Over the last five years, says one observer, corruption in PNG has grown, and officials have made it hard for outsiders seeking to conduct business by increasing license fees and adding red tape. Amnesty International recently accused PNG soldiers of more than 60 extra-judicial killings on the island of Bougainville, which is seeking independence from Papau New Guinea, and holds the PNG government responsible.

Despite fairly strong economic growth, the country suffers from low social indicators, including high infant mortality and illness rates. Uneducated, unskilled youths pour into the towns looking for jobs that are seldom available. Crime is a major problem, and the police force is underfunded.

``At the moment, we can't point to the effect that the aid has had with any degree of confidence,'' says Richard Moore, spokesman for Gordon Bilney, minister for Development, Cooperation and Pacific Island Affairs. ``In order to increase the accountability of funding to the Australian public and point conclusively to the impact it's having, we want to convert into program aid.''

The new aid agreement favors development assistance directed at specific sectors. By the year 2000, all of Australian aid to PNG will be program aid. The two countries jointly agreed on six sectors: health, education, infrastructure, law and order, renewable resources, and the private sector.

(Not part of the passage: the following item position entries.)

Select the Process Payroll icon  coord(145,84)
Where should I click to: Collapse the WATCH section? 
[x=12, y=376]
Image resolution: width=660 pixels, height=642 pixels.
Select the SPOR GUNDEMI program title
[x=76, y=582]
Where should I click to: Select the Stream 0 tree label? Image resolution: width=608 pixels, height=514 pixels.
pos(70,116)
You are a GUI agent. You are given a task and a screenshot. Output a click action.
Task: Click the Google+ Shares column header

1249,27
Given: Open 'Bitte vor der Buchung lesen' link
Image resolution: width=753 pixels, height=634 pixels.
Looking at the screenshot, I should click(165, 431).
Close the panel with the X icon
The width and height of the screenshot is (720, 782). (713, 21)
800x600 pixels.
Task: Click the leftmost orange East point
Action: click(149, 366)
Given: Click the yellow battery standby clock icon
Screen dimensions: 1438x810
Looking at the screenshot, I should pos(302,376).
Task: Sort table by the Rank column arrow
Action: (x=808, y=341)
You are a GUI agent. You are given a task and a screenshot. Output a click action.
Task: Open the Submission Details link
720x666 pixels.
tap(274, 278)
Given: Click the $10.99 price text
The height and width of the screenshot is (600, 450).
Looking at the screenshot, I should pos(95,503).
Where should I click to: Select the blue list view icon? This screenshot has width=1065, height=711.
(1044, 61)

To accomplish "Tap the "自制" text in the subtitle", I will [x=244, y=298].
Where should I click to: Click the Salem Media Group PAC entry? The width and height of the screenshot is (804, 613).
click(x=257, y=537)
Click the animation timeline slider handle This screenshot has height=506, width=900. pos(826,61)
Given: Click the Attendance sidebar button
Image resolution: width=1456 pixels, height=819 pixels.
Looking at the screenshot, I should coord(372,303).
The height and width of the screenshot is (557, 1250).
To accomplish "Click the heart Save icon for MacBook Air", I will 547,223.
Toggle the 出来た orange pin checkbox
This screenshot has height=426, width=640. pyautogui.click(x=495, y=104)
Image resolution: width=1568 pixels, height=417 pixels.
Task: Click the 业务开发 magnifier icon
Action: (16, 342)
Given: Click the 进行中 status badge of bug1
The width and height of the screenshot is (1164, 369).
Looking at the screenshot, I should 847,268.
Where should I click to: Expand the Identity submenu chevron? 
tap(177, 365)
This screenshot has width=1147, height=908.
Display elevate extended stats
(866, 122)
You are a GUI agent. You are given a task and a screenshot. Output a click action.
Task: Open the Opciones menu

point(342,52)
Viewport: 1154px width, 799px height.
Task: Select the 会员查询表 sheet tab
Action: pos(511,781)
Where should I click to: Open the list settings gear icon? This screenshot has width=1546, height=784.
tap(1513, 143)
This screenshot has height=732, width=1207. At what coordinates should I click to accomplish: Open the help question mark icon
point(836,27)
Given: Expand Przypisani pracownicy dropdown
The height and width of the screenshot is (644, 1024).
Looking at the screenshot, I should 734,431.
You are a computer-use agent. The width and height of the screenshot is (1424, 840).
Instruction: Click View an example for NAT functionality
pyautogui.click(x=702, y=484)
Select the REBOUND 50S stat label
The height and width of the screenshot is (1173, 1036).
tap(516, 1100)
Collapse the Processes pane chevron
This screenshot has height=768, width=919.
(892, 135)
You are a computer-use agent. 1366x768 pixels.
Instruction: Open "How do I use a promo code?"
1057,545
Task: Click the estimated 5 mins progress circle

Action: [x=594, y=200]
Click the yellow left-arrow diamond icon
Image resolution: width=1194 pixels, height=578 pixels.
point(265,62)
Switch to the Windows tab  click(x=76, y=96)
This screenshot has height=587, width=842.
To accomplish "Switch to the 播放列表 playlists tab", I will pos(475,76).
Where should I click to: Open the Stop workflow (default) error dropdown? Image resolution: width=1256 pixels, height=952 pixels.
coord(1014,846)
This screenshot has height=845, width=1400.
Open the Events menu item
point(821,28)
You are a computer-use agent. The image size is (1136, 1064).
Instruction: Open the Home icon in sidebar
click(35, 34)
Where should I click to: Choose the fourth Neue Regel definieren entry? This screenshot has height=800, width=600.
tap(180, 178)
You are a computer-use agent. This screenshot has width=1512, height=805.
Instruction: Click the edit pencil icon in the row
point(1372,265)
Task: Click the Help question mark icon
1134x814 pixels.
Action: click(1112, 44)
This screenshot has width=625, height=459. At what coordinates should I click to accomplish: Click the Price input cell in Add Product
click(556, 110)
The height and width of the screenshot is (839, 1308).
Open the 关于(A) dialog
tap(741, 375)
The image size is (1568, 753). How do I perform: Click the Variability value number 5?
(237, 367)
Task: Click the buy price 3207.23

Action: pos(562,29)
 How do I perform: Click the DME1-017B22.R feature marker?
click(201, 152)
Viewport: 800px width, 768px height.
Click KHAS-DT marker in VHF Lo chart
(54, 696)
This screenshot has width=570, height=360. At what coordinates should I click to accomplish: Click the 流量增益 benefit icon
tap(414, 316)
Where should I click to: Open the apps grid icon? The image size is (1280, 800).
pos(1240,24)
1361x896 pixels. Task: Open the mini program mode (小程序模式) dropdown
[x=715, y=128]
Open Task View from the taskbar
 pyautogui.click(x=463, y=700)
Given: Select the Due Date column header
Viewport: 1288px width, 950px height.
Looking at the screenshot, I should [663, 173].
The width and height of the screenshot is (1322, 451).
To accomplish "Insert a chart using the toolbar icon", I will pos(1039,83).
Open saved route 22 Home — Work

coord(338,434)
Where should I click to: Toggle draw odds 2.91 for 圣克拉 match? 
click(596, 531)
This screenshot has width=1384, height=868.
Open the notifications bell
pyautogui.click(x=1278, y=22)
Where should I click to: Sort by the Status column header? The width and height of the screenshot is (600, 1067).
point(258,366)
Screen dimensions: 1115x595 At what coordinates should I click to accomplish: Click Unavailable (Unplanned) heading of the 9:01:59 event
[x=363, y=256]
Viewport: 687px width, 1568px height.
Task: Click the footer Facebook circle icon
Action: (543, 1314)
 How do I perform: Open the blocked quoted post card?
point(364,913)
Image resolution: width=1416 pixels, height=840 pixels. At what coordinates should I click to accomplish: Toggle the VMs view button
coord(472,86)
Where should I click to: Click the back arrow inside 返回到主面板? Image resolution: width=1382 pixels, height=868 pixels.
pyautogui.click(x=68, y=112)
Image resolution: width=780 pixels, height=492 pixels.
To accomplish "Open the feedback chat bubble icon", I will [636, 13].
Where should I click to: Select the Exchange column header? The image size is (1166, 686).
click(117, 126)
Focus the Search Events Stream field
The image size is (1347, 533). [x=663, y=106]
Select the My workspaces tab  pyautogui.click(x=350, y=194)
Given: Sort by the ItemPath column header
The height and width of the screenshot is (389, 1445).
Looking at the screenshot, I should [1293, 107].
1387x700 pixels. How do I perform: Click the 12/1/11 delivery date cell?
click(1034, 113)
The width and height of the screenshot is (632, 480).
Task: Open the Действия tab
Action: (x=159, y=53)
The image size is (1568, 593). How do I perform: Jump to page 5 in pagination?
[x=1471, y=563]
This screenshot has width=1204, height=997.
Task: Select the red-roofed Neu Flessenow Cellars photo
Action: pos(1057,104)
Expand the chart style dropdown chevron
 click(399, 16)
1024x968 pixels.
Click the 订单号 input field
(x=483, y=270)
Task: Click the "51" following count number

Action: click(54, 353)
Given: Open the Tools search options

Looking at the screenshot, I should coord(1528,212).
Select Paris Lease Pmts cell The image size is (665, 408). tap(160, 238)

``We'll make sure our assistance gets to the village level, and we aim to be sensitive to the needs and concerns of women,'' Mr. Moore says.

One of Australia's leading charitable organizations, Community Aid Abroad (CAA), is concerned about this shift in aid delivery. ``We have deep concerns that PNG will be overrun with white, highly paid consultants [who will carry out the aid programs] living isolated lifestyles and creating greater inequalities through their lifestyle,'' says Jeff Atkinson, spokesman for CAA.